The PLMJ Foundation is a non-profit institution that is a patron of the visual arts in Portugal and other Portuguese-speaking countries. The Foundation had its beginnings in the late 1990s. The firm began a collection of paintings, drawings and sculpture, which was later broadened to include photography and video. Under the motto “A law firm as a space for culture”, this collection became the PLMJ Foundation at the beginning of 2000.

The PLMJ Foundation was declared to be an institution of higher cultural interest by the Portuguese Minister of Culture and plays an important role in promoting visual arts in Portugal and in African countries where Portuguese is the official language.

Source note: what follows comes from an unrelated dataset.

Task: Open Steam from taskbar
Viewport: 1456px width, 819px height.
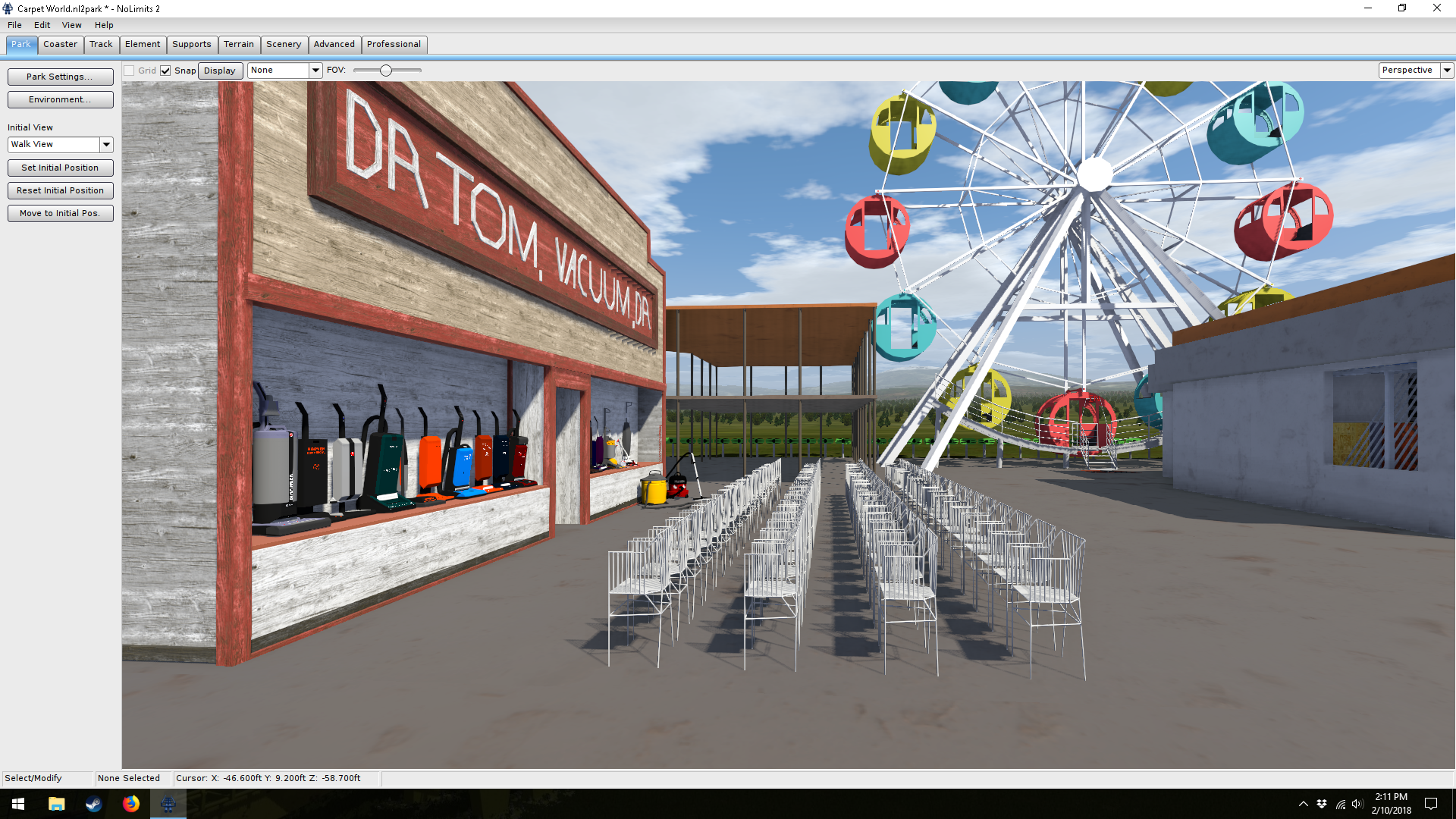Action: [93, 804]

The PLMJ Foundation also focuses on supporting young artists and is already one of the major players on the Portuguese cultural scene.

The Foundation's objective is to raise the profile of visual arts in Portugal by making regular acquisitions to build a collection that illustrates modern artistic output in the country. Its collections host artworks by well-known artists alongside the work of those at the beginning of their careers.

The PLMJ Foundation also acts as a publisher and an exhibition organiser with a focus on young artists from all visual arts areas. The foundation has hosted the Opções & Futuros (Options & Futures) project since 2005.